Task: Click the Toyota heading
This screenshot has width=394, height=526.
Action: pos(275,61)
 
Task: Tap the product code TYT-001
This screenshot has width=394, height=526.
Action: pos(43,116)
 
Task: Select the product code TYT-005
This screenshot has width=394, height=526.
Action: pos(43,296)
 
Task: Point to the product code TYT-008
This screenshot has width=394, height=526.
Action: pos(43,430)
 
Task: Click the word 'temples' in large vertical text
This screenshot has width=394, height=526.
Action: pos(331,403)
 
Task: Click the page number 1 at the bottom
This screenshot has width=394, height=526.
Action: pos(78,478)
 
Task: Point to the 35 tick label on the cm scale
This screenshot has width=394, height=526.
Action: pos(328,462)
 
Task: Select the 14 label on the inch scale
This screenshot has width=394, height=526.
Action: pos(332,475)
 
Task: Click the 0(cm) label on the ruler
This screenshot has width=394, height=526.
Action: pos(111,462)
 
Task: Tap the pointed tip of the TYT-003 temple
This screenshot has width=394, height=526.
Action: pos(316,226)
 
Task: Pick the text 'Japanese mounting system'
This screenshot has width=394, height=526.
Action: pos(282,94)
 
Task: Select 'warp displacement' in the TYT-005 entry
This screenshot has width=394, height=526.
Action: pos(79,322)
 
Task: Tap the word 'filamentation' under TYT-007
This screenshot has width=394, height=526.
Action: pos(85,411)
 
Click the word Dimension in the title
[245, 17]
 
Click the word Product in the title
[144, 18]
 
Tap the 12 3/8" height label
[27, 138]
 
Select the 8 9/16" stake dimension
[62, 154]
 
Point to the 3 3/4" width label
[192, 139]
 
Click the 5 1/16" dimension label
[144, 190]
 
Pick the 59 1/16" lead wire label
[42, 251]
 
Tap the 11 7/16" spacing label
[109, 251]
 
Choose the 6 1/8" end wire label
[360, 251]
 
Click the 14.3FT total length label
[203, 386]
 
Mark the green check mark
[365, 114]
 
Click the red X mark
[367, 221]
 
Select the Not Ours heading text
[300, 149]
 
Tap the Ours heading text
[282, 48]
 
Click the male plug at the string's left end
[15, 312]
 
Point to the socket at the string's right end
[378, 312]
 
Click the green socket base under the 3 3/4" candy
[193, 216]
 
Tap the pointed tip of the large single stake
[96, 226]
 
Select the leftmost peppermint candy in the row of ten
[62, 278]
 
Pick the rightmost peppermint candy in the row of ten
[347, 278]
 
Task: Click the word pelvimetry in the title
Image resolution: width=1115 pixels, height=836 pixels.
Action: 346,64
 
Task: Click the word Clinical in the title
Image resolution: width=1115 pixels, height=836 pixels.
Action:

————————

Task statement: Rewrite the entire listing above, replacing every "Click" with "Press" and leaving everything else unchanged.

Exercise solution:
Task: Press the Toyota heading
This screenshot has width=394, height=526.
Action: pos(275,61)
 
Task: Tap the product code TYT-001
This screenshot has width=394, height=526.
Action: pos(43,116)
 
Task: Select the product code TYT-005
This screenshot has width=394, height=526.
Action: pos(43,296)
 
Task: Point to the product code TYT-008
This screenshot has width=394, height=526.
Action: pos(43,430)
 
Task: Press the word 'temples' in large vertical text
This screenshot has width=394, height=526.
Action: pos(331,403)
 
Task: Press the page number 1 at the bottom
This screenshot has width=394, height=526.
Action: pos(78,478)
 
Task: Point to the 35 tick label on the cm scale
This screenshot has width=394, height=526.
Action: pos(328,462)
 
Task: Select the 14 label on the inch scale
This screenshot has width=394, height=526.
Action: pos(332,475)
 
Task: Press the 0(cm) label on the ruler
This screenshot has width=394, height=526.
Action: pos(111,462)
 
Task: Tap the pointed tip of the TYT-003 temple
This screenshot has width=394, height=526.
Action: pos(316,226)
 
Task: Pick the text 'Japanese mounting system'
This screenshot has width=394, height=526.
Action: pos(282,94)
 
Task: Select 'warp displacement' in the TYT-005 entry
This screenshot has width=394, height=526.
Action: pos(79,322)
 
Task: Tap the word 'filamentation' under TYT-007
This screenshot has width=394, height=526.
Action: pos(85,411)
 
Press the word Dimension in the title
[245, 17]
 
Press the word Product in the title
[144, 18]
 
Tap the 12 3/8" height label
[27, 138]
 
Select the 8 9/16" stake dimension
[62, 154]
 
Point to the 3 3/4" width label
[192, 139]
 
Press the 5 1/16" dimension label
[144, 190]
 
Pick the 59 1/16" lead wire label
[42, 251]
 
Tap the 11 7/16" spacing label
[109, 251]
 
Choose the 6 1/8" end wire label
[360, 251]
 
Press the 14.3FT total length label
[203, 386]
 
Mark the green check mark
[365, 114]
 
Press the red X mark
[367, 221]
 
Select the Not Ours heading text
[300, 149]
 
Tap the Ours heading text
[282, 48]
 
Press the male plug at the string's left end
[15, 312]
 
Point to the socket at the string's right end
[378, 312]
 
Press the green socket base under the 3 3/4" candy
[193, 216]
 
Tap the pointed tip of the large single stake
[96, 226]
 
Select the leftmost peppermint candy in the row of ten
[62, 278]
 
Pick the rightmost peppermint candy in the row of ten
[347, 278]
 
Task: Press the word pelvimetry in the title
Image resolution: width=1115 pixels, height=836 pixels.
Action: 346,64
 
Task: Press the word Clinical in the title
Image resolution: width=1115 pixels, height=836 pixels.
Action:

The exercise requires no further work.